▶ _Your objective_:
Continue the news article on Ethiopia's parliamentary election, picking up after its final sentence.

▶ _Extracted text_:

Ethiopia's Meles Expects Win
The European Union’s chief observer said voters had turned out in droves. While there were some allegations of irregularities that still needed to be evaluated, the parliamentary vote was “peaceful and calm”.
At the last vote in 2005, violence tore through Addis Ababa when Meles’s ruling Ethiopian People’s Revolutionary Democratic Front (EPRDF) declared it had won. Security forces killed 193 protesters and 7 policemen also died in violence that damaged the standing of one of the world’s biggest aid recipients.
A leader of the biggest opposition coalition Medrek, Gizachew Shiferaw, drew swift condemnation from election officials on Sunday after he said on state televison the vote had not been democratic.
Speaking to Reuters as he flew to the capital Addis Ababa after casting his vote in the northern Tigray region, Meles said once people were in the polling booth they could vote as they pleased and intimidation would not affect the result.

▶ _Given information_:
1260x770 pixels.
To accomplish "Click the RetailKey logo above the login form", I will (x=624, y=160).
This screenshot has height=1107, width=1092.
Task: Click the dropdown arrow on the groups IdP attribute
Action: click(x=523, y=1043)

▶ _Exercise result_:
“Imagine a government which has delivered double-digit growth rates for over seven years losing an election anywhere on earth. It is unheard of for such a phenomenon to happen,” he told Reuters, wearing a baseball cap and leather jacket.
The opposition felt it had been cheated out of victory five years ago but admits it has little chance of winning this time. It says this is because the EPRDF has tightened its grip on power and routinely intimidates and jails its critics.
“In the vast majority of polling stations, the elections were well organised,” the EU’s chief observer Thijs Berman said.
“With this very high turnout and this peaceful and calm election, Ethiopians have shown that they want full respect of their democratic rights, full respect of their electoral laws.”
He said that half way through the election day, turnout was already 70 percent.
“NOT FAIR AND FREE”
In the opposition stronghold of Oromia, the home of Ethiopia’s biggest ethnic group with 27 million out of 80 million people, one party leader said there was absolutely no way the election could be considered fair.
“The whole game is controlled by the local administration,” Merera Gudina of the Oromo People’s Congress (OPC) told Reuters in the village of Kolba Lincha in Oromia.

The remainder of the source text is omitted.